US Customs and Border Protection commissioner Kevin McAleenan said in a conference call with reporters that 69 migrants were arrested the previous day on the California side of the border.
Another nearly 1000 people ran through vehicle lanes or tried to cross illegally at other parts of the border, he said.
The volatile situation prompted US authorities to close the San Ysidro port of entry, the busiest crossing along the US-Mexico border, for six hours.
The migrant caravan has been camped out in Tijuana for the past two weeks.
It began as a few hundred people who convened at a bus station in San Pedro Sula, Honduras, more than a month ago and quickly swelled into the thousands as it marched and hitchhiked north through Guatemala and Mexico.
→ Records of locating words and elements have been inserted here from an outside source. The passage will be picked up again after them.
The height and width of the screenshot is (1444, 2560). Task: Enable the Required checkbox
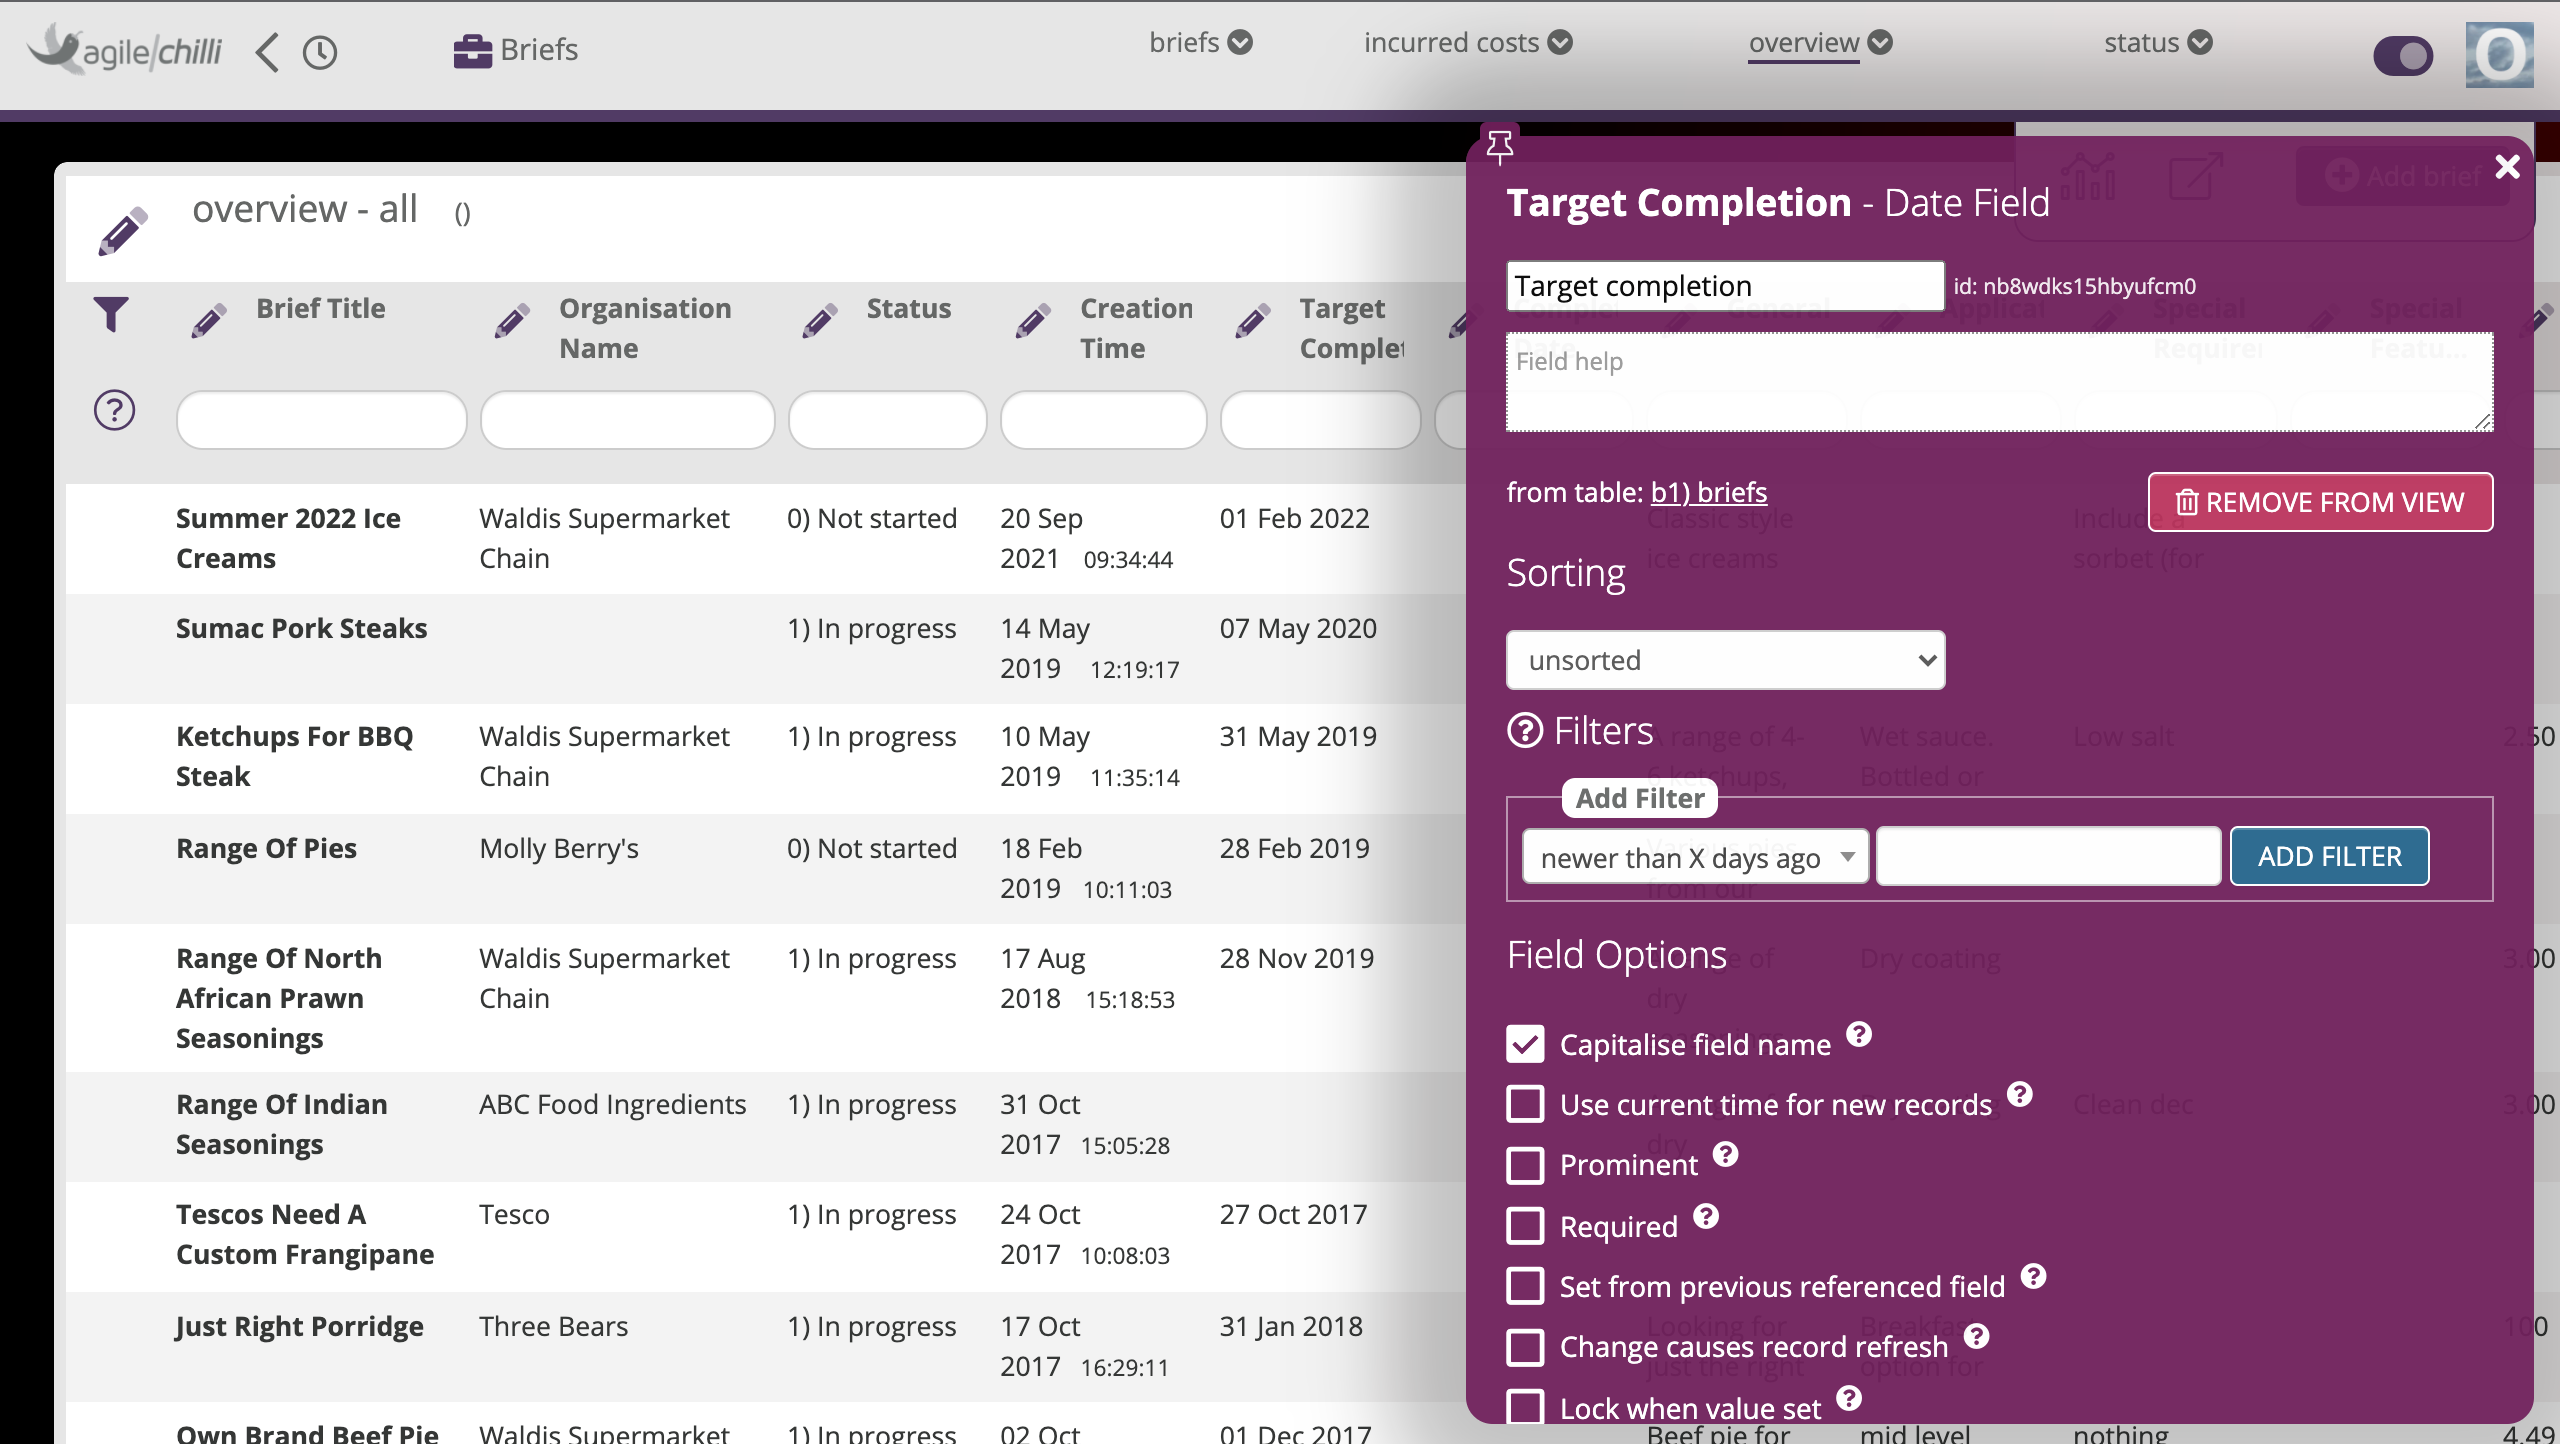[1525, 1226]
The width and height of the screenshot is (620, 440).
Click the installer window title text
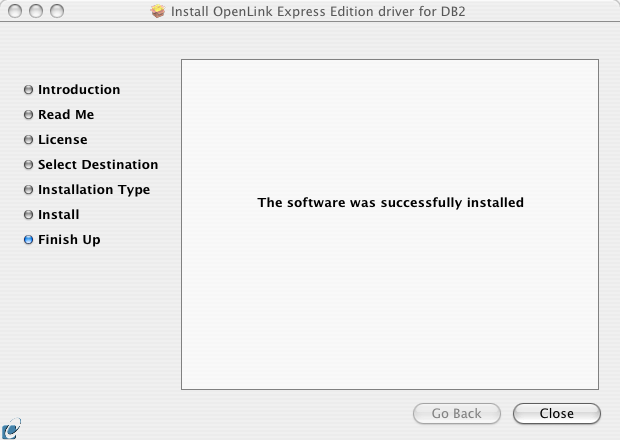click(x=318, y=11)
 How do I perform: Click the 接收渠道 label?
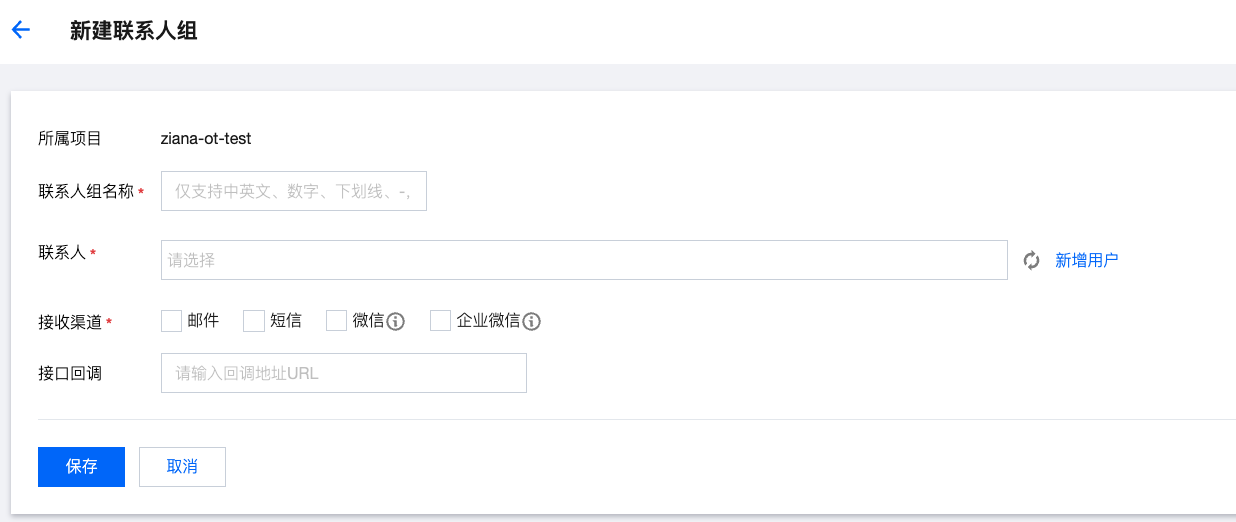pos(70,322)
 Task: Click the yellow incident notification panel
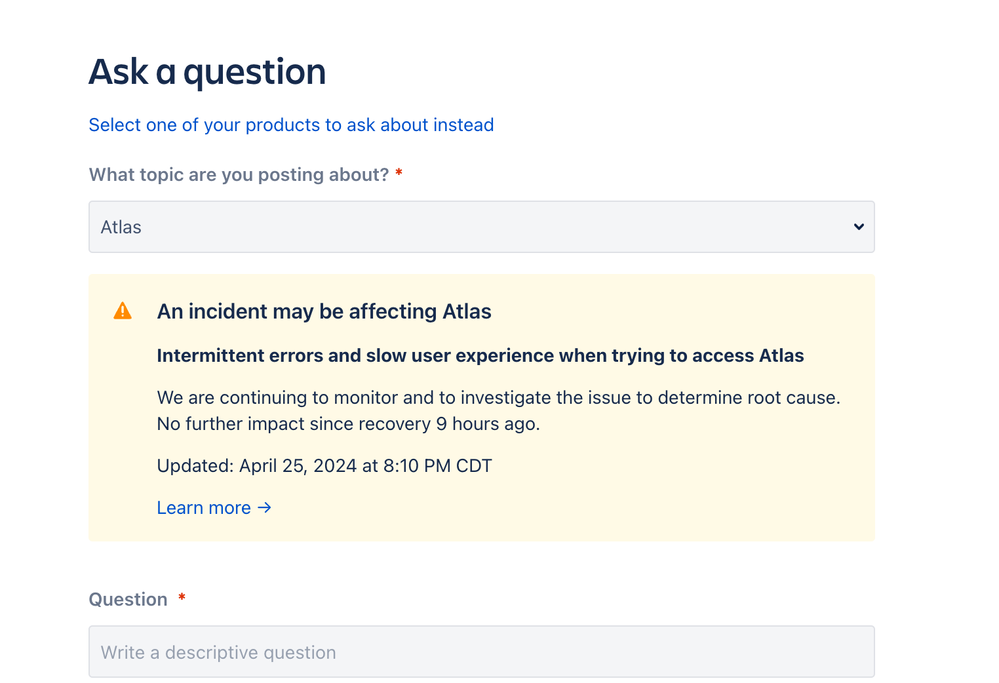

Mexican authorities say there are now more than 8000 migrants involved.
Many of them joined because travelling with a large group is a relatively inexpensive and safe way to cross Mexico, where migrants face many dangers from the drug cartels that control the human-smuggling trade.
Many of the migrants say they want to apply for asylum in the United States, but US border authorities are processing only a small number of asylum seekers per day, so frustration has grown.
That frustration bubbled over yesterday as a protest march by migrants turned into a chaotic scene, with people trying to breach the border fencing and US authorities using tear gas to repel them.